How does a liberated person (jivanmukta) live? Not in a Himalayan monastery. Not floating in a trance. They live normally – but with a fundamental difference: they know who they are.

What is Moksha
The word comes from the Sanskrit root muc – "to liberate." Moksha is liberation from: - Ignorance (avidyā) about your true nature - Limitation (saṃsāra) – the cycle of dissatisfaction - False identification with the body, mind, and roles
Moksha is not gaining something new. It is recognizing what has always been here.
The Problem Moksha Solves
Every human being seeks to be free from limitation. They seek security, satisfaction, happiness. They try through money, relationships, power, pleasure. It works temporarily – then dissatisfaction returns.

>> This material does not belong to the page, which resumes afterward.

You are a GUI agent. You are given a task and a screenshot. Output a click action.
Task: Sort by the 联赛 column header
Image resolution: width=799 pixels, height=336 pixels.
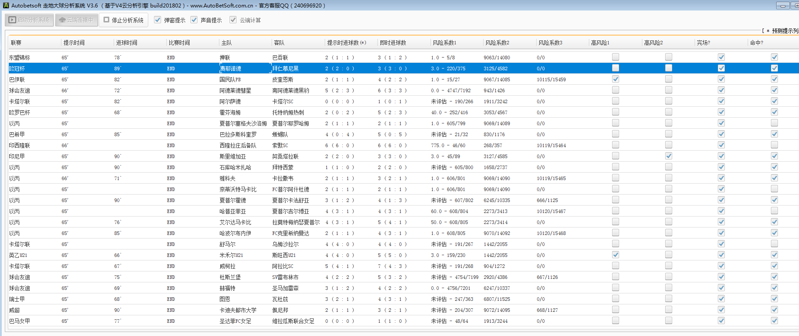pyautogui.click(x=16, y=43)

Vedanta diagnoses: the problem isn't what you have, but what you think you are. You identify with the body (limited), the mind (unstable), the roles (temporary). And all of these are vulnerable.

The Vedantic Solution
The solution is not to change what you have, but to know what you are. You are not the body, the mind, or the roles. You are ātman – pure consciousness, limitless, unborn, undying.
This knowledge is not intellectual. It is existential – it changes how you experience yourself. When assimilated, you discover yourself to be pūrṇa (complete) – and the search ends. Not because you gave up, but because you found.
How to Get There
Moksha does not come from: - Meditation alone (though it helps) - Mystical experiences (they are temporary) - Accumulation of merits (karma)
Moksha comes from systematic knowledge transmitted by a qualified teacher, using the traditional method, based on the scriptures (Upaniṣads, Bhagavad Gītā, Brahma Sūtras).